* _PASSAGE PROVIDED_:
#####

Finally, I want to add the charming Disney/Pixar animated film, A Bug’s Life. Bringing the S7 effect to children. A Bug’s Life really draws heavily from Seven Samurai in it’s basic story. Harvester Ants work all year gathering food, but each year the terrifying grasshoppers show up to take their harvest. So young Flik sets out to recruit warriors. Much like Galaxy Quest he mistakes actors for warrior bugs. There are ultimately eight warriors in this rendition, but the archetypes are once again all there.

#####

* _COLLECTED MATERIAL_:
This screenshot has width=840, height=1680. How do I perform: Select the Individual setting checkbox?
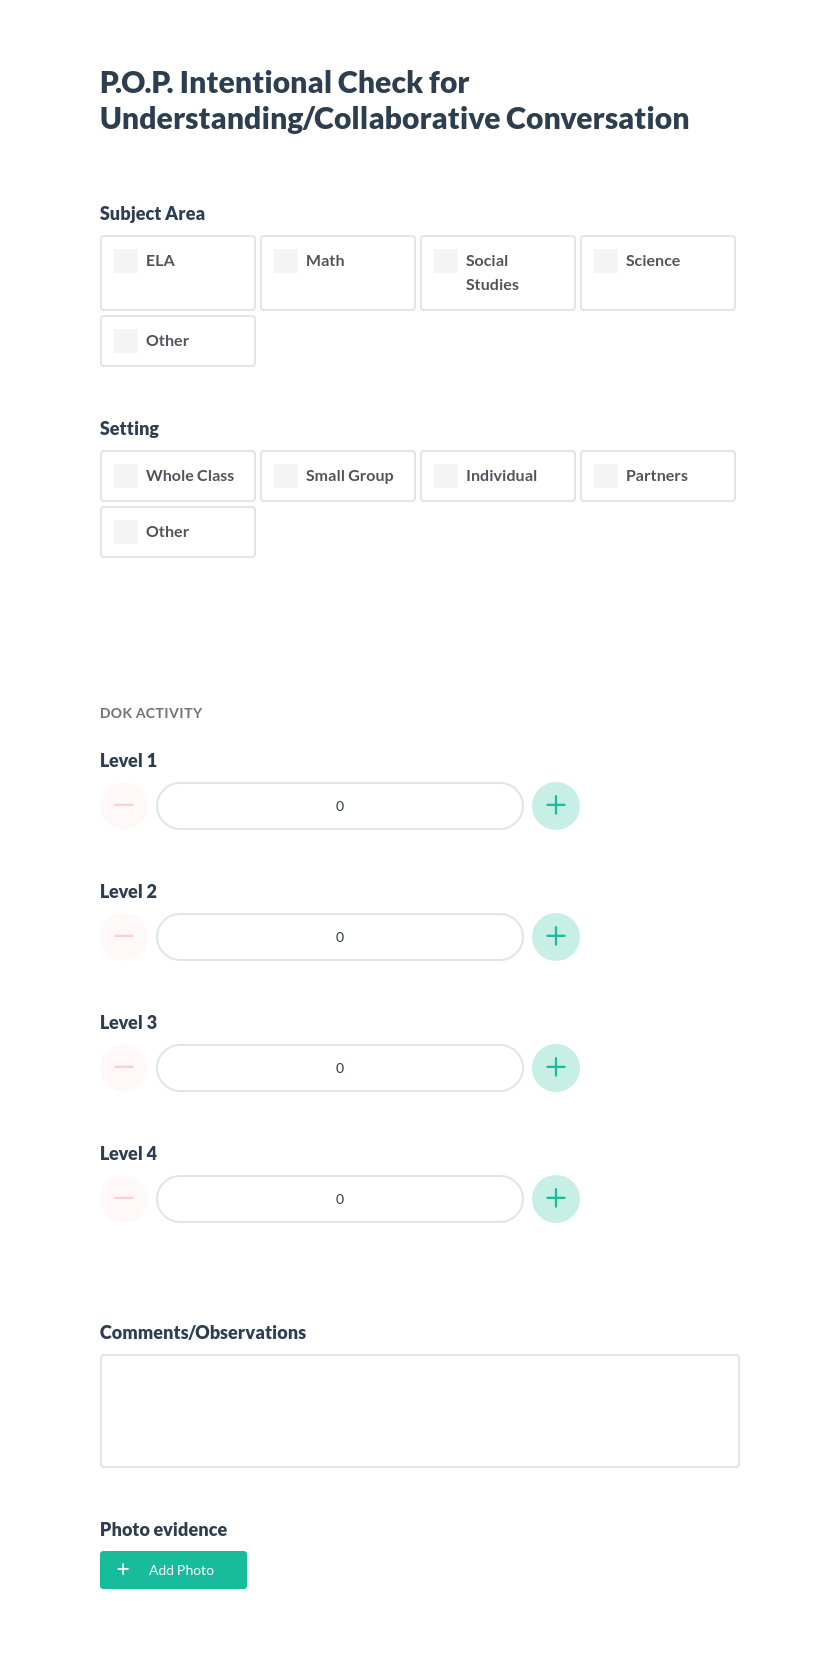click(x=445, y=475)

#####

* _WRITTEN INSTRUCTION 1_: In the passage on A Bug's Life, who shows up each year to take the ants' harvest?
* _WRITTEN INSTRUCTION 2_: Please write out the passage on A Bug's Life, starting at "Finally, I want" and ending at "again all there.".
* _WRITTEN INSTRUCTION 3_: Extend the passage on A Bug's Life from its last sentence.
The data has no connection to the passage on A Bug's Life.

* _RESULT 1_: The terrifying grasshoppers.

* _RESULT 2_:
Finally, I want to add the charming Disney/Pixar animated film, A Bug’s Life. Bringing the S7 effect to children. A Bug’s Life really draws heavily from Seven Samurai in it’s basic story. Harvester Ants work all year gathering food, but each year the terrifying grasshoppers show up to take their harvest. So young Flik sets out to recruit warriors. Much like Galaxy Quest he mistakes actors for warrior bugs. There are ultimately eight warriors in this rendition, but the archetypes are once again all there.

* _RESULT 3_:
This is just a small sample of how Seven Samurai has influenced story-telling over the years. There are many other examples which use the 7S model in one way or another. Here’s a small list of honorable mentions. Star Trek: Insurrection, the Star Trek: Enterprise episode “Marauders”, the Star Trek: Deep Space Nine episode “The Magnificent Ferengi”, Kung-Fu: The Legend Continues episode “Dragonswing” (more Robert Vaughn), Three Amigos (1986), and The Star Wars: The Clone Wars episode “The Bounty Hunters” (even dedicated to Kurosawa). There are undoubtedly many more we could list, but you get the idea.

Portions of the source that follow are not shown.